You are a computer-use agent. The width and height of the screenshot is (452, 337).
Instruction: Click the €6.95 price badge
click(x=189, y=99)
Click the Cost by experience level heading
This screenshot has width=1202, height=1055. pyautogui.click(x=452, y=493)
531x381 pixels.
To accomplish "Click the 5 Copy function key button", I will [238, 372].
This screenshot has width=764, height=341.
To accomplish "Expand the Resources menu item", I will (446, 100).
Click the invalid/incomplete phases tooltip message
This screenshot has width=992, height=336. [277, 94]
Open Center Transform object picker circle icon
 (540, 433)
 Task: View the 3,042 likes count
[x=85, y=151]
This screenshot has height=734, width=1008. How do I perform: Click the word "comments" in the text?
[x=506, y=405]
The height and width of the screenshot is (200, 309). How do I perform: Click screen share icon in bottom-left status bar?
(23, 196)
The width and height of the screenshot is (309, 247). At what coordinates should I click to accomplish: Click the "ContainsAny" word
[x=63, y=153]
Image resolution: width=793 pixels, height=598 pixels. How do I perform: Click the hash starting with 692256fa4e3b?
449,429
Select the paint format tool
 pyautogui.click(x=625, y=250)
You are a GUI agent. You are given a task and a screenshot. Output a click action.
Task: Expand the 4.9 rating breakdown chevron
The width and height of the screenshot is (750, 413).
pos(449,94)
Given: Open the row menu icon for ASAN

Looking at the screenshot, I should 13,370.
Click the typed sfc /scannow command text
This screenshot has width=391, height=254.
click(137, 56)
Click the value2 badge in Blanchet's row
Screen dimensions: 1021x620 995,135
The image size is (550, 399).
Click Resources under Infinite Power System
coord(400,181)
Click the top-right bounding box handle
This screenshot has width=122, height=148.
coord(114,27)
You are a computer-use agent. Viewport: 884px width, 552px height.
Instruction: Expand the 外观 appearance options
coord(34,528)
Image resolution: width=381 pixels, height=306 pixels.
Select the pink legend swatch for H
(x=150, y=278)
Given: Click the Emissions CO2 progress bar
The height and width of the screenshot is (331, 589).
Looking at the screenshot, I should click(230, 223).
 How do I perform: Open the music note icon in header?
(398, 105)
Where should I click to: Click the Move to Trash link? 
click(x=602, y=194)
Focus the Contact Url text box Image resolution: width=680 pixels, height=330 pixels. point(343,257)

TASK REQUIREMENTS →
Output the entire listing exactly, including each line.

ANSWER SECTION →
You are a computer-use agent. The width and height of the screenshot is (452, 337).
Instruction: Click the €6.95 price badge
click(x=189, y=99)
Click the Cost by experience level heading
This screenshot has width=1202, height=1055. pyautogui.click(x=452, y=493)
531x381 pixels.
To accomplish "Click the 5 Copy function key button", I will [238, 372].
This screenshot has width=764, height=341.
To accomplish "Expand the Resources menu item", I will (446, 100).
Click the invalid/incomplete phases tooltip message
This screenshot has width=992, height=336. [277, 94]
Open Center Transform object picker circle icon
 (540, 433)
 Task: View the 3,042 likes count
[x=85, y=151]
This screenshot has height=734, width=1008. How do I perform: Click the word "comments" in the text?
[x=506, y=405]
The height and width of the screenshot is (200, 309). How do I perform: Click screen share icon in bottom-left status bar?
(23, 196)
The width and height of the screenshot is (309, 247). At what coordinates should I click to accomplish: Click the "ContainsAny" word
[x=63, y=153]
Image resolution: width=793 pixels, height=598 pixels. How do I perform: Click the hash starting with 692256fa4e3b?
449,429
Select the paint format tool
 pyautogui.click(x=625, y=250)
You are a GUI agent. You are given a task and a screenshot. Output a click action.
Task: Expand the 4.9 rating breakdown chevron
The width and height of the screenshot is (750, 413).
pos(449,94)
Given: Open the row menu icon for ASAN

Looking at the screenshot, I should 13,370.
Click the typed sfc /scannow command text
This screenshot has width=391, height=254.
click(137, 56)
Click the value2 badge in Blanchet's row
Screen dimensions: 1021x620 995,135
The image size is (550, 399).
Click Resources under Infinite Power System
coord(400,181)
Click the top-right bounding box handle
This screenshot has width=122, height=148.
coord(114,27)
You are a computer-use agent. Viewport: 884px width, 552px height.
Instruction: Expand the 外观 appearance options
coord(34,528)
Image resolution: width=381 pixels, height=306 pixels.
Select the pink legend swatch for H
(x=150, y=278)
Given: Click the Emissions CO2 progress bar
The height and width of the screenshot is (331, 589).
Looking at the screenshot, I should click(230, 223).
 How do I perform: Open the music note icon in header?
(398, 105)
Where should I click to: Click the Move to Trash link? 
click(x=602, y=194)
Focus the Contact Url text box Image resolution: width=680 pixels, height=330 pixels. point(343,257)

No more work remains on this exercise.